### DATA EXTRACT

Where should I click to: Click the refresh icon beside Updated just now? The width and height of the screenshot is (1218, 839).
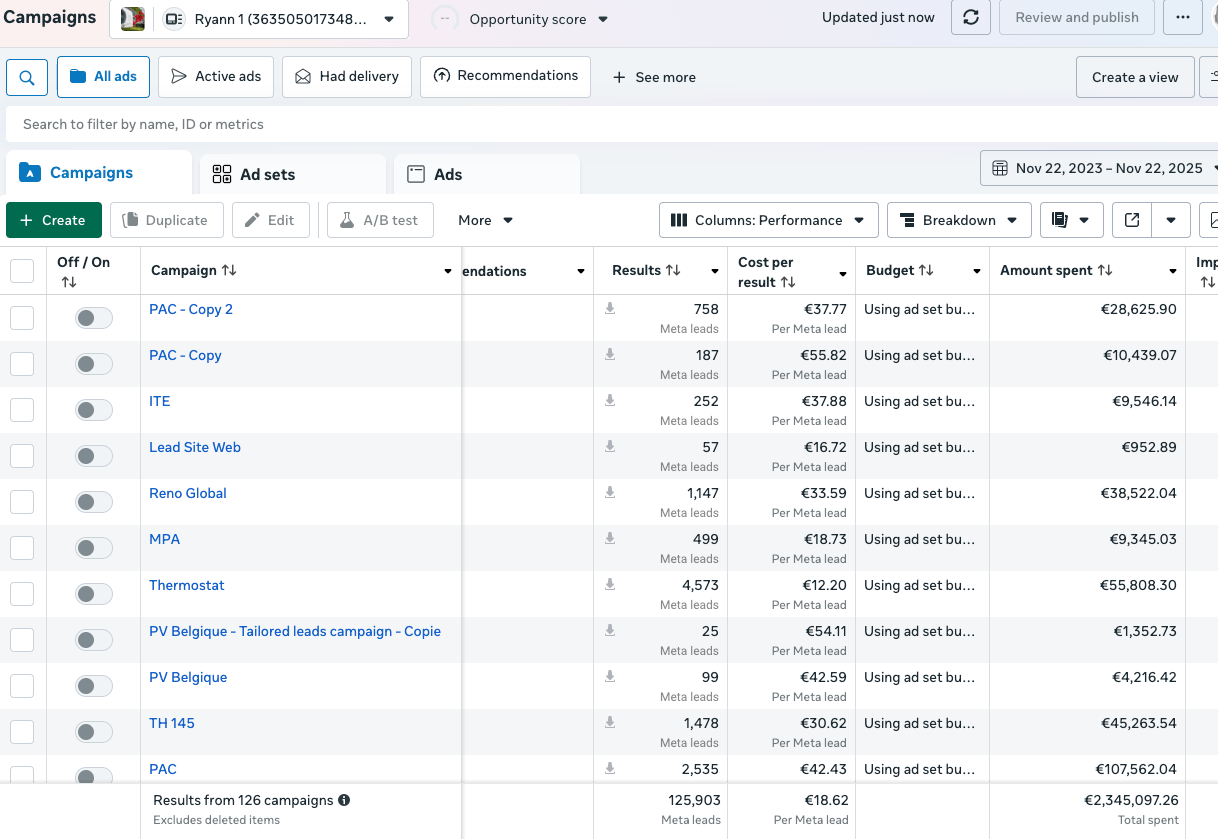[x=970, y=17]
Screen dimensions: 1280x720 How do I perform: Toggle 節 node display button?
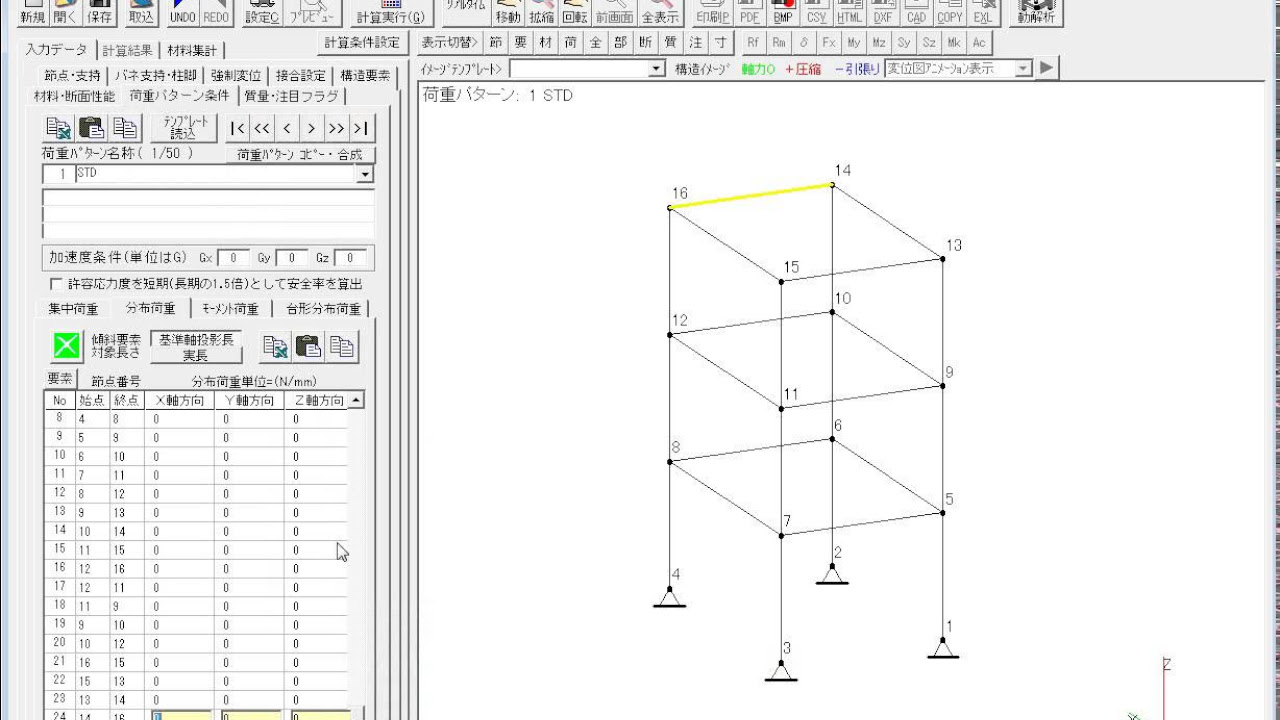(496, 42)
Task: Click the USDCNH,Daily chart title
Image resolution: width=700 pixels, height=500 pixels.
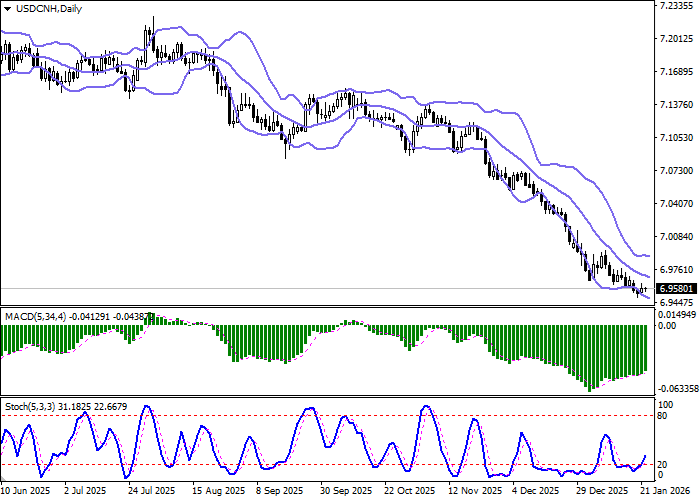Action: tap(42, 9)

######

Every entry, word for word, should be given again; the pictures are not part of the copy.

• SOLUTION:
Where should I click to: Click the refresh icon beside Updated just now? The width and height of the screenshot is (1218, 839).
[x=970, y=17]
Screen dimensions: 1280x720 How do I perform: Toggle 節 node display button?
(496, 42)
Task: Click the USDCNH,Daily chart title
Image resolution: width=700 pixels, height=500 pixels.
Action: tap(42, 9)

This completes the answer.